## EXTRAIT DU DOCUMENT
-------
Il serait temps que l’on parle d’autre chose que de parité et d’égalité, et qu’on exige enfin du respect pour ce genre qui est avant tout celui de nos mères, de nos sœurs et de nos filles

Jean Pierre Corréa  |   Publication 08/03/2025

Il est à redouter qu’encore cette année, le 8 mars soit une nouvelle fois une occasion ratée de remettre au milieu du village, la problématique récurrente des « Droits de la Femme », que l’on se plaît à célébrer au Sénégal sous le vocable forcément réducteur de « Journée de la Femme », fêtée avec le folklore qui sied aux traditionnelles gaudrioles avec lesquelles nous savons si bien dérouler notre sens aiguisé du futile et du vaporeux. Même sous des auspices proclamés de « Ruptures », nous n’échapperons pas aux cérémonies bruyantes et dissipées durant lesquelles des femmes de toutes organisations, drivées par le convenu et inévitable ministère de la Femme, sapées dans un dress-code grégaire et désuet, vont faire assaut des discours habituels vantant et relatant d’exceptionnels parcours de femmes, qui servent d’arbres à cacher la forêt dense qui enveloppe les tourments et les drames que vivent souvent la majorité d’entre elles.

Dans l’expression de mon métier, je plante ça et là, quelques « marronniers », et le 8 mars en fait partie, sauf qu’il me semble plus pertinent de proclamer mon amour pour les femmes, la veille, c’est-à-dire le 7 mars, date qui depuis 2015 marque Talaatay Ndeer, référence à la dignité conquise de haute lutte par ces femmes qui ont illuminé le sens aigu de la rébellion des Sénégalais, et que l’Association Ndeer en Actions a choisi pour célébrer les Femmes, en pointant ces faiblesses sociétales, qui comme des « cailloux dans nos babouches », nous empêchent d’avancer avec hardiesse et élégance sur les chemins qui balisent nos aspirations égalitaires.
-------
## ENTRÉES PRÉSENTÉES
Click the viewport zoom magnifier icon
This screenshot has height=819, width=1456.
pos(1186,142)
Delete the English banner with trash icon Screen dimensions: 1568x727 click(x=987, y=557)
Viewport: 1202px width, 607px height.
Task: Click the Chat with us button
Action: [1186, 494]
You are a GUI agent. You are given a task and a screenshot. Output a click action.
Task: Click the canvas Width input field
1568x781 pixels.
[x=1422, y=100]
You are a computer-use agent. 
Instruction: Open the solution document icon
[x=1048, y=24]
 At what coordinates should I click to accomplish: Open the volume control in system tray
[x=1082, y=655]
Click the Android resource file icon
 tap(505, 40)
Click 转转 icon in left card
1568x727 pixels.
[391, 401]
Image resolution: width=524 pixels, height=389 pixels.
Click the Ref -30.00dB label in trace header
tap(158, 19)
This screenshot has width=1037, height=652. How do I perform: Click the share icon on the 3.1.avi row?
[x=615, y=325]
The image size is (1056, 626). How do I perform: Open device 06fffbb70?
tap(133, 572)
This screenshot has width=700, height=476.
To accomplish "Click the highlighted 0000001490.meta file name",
-------
## TRAVAIL À RÉALISER
[a] Indiquez si chacun des énoncés suivants est conforme à l'extrait, en répondant par oui ou par non et en citant les mots décisifs de l'extrait : (i) le texte est publié le 08/03/2025 ; (ii) Talaatay Ndeer est marqué le 8 mars depuis 2015 ; (iii) les cérémonies sont drivées par le ministère de la Femme.
[b] Convertissez en liste JSON de chaînes les entrées allant de la ligne contenant « Click 转转 icon in left card » jusqu'à la fin des entrées, ces deux bornes comprises. Produisez une chaîne par ligne et omettez les lignes vides.
L'extrait et les entrées n'ont aucun lien entre eux.

## RÉSULTATS OBTENUS
[a]
(i) Oui : « Publication 08/03/2025 ».
(ii) Non : « le 7 mars, date qui depuis 2015 marque Talaatay Ndeer ».
(iii) Oui : « drivées par le convenu et inévitable ministère de la Femme ».

[b]
[
  "Click 转转 icon in left card",
  "1568x727 pixels.",
  "[391, 401]",
  "Image resolution: width=524 pixels, height=389 pixels.",
  "Click the Ref -30.00dB label in trace header",
  "tap(158, 19)",
  "This screenshot has width=1037, height=652. How do I perform: Click the share icon on the 3.1.avi row?",
  "[x=615, y=325]",
  "The image size is (1056, 626). How do I perform: Open device 06fffbb70?",
  "tap(133, 572)",
  "This screenshot has width=700, height=476.",
  "To accomplish \"Click the highlighted 0000001490.meta file name\","
]